Biofilm, E. faecalis, Diode laser, Root canal


The success of any non-surgical endodontic treatment relies primarily on the capability of cleaning and disinfecting the root canal system efficiently [1]. However, the deep invasion of microorganisms to the tubular system, the presence of smear layer which formed during mechanical instrumentation together with the complex anatomy of the root canal seem to be the greater obstacles for successful root canal disinfection [2]. The disinfection procedure usually done by mechanical action which achieved by instrumentation with files and by chemical action of the irrigation solutions [3]. Different instrumentation techniques showed their efficiency regarding decrease the total bacterial load inside the canal; however in vitro studies reveled their failure in complete bacterial elimination [4].

Sodium hypochlorite, chlorohexidine gluconate and ethylenediaminetetraacetic acid (EDTA) are the mostly used root canal irrigant during routine endodontic treatment yet none of these chemicals can be considered as an ideal irrigation solution [5]. Due to the effect of surface tension these irrigant solutions cannot penetrate dentin for more than 100 micrometer and as wellknown that pathogenic bacteria have the ability to invade deep into dentin for approximately 1000 μm making the chemical irrigant inefficient against these deep seated microorganisms [6].

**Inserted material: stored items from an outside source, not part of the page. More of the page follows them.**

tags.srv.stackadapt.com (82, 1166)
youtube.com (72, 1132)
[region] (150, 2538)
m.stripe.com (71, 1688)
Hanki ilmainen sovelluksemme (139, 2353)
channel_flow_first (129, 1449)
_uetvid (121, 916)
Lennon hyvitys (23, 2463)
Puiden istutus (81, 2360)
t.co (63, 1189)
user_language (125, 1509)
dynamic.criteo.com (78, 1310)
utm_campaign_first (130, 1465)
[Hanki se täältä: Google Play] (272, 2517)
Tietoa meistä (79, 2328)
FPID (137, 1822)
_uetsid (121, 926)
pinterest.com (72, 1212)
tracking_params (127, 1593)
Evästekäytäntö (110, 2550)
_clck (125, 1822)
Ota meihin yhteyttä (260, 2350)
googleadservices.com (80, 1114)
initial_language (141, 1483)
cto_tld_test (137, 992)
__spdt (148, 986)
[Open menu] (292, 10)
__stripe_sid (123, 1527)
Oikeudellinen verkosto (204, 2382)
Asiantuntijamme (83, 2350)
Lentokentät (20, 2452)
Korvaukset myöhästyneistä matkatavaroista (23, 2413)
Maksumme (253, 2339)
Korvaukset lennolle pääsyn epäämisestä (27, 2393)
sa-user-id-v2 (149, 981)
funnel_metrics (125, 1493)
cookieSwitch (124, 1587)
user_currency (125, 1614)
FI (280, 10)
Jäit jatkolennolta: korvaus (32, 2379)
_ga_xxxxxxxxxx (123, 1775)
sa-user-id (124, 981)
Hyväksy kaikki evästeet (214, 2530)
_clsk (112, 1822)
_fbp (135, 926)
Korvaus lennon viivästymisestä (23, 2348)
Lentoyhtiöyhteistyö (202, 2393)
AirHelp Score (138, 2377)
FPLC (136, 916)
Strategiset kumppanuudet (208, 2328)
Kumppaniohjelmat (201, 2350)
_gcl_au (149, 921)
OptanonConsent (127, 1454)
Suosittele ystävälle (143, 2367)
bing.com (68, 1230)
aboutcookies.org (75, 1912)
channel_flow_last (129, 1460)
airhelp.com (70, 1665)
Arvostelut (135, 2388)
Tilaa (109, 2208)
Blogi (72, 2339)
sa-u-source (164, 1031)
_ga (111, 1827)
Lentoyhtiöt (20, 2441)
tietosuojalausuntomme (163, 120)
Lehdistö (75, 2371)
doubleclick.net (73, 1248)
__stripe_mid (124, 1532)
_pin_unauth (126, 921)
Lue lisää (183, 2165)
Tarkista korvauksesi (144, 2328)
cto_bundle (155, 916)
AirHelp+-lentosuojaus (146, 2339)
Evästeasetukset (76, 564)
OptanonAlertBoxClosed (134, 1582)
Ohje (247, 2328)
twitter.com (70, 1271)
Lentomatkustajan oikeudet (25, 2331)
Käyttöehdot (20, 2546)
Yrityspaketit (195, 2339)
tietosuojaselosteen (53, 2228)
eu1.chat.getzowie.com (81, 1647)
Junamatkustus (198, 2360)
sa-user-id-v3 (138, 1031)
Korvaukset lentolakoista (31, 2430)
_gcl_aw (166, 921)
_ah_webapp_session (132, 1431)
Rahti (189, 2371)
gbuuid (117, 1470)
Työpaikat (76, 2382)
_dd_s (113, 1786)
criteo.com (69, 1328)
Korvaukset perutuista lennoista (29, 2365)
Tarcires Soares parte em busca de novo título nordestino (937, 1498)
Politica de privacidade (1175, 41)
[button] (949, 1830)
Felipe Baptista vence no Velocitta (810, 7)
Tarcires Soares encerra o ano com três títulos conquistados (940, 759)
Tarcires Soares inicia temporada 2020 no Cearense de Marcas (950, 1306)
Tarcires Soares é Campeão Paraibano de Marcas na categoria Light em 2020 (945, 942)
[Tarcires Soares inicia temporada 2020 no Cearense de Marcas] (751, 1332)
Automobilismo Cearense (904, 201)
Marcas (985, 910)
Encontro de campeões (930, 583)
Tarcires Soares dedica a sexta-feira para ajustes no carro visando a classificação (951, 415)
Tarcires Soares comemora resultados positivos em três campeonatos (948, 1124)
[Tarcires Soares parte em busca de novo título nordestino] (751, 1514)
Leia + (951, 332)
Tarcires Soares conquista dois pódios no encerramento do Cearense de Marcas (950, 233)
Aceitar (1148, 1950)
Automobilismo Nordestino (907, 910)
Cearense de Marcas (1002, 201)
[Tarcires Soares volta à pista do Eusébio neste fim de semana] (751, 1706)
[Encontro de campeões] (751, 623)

The apical third of the root canal has its own challenge to the irrigation process and the important issue there is the balance between safety and effectiveness [7]. The diffusion of the irrigant solution through dentinal tissue generally slow and probably depends on some factors such as irrigant concentration and temperature [8].

From the difficulties it is obvious not all root canal treatments (RCT) could be succeeding, instead there is a failure rate of 14- 16% in initial RCT [9,10].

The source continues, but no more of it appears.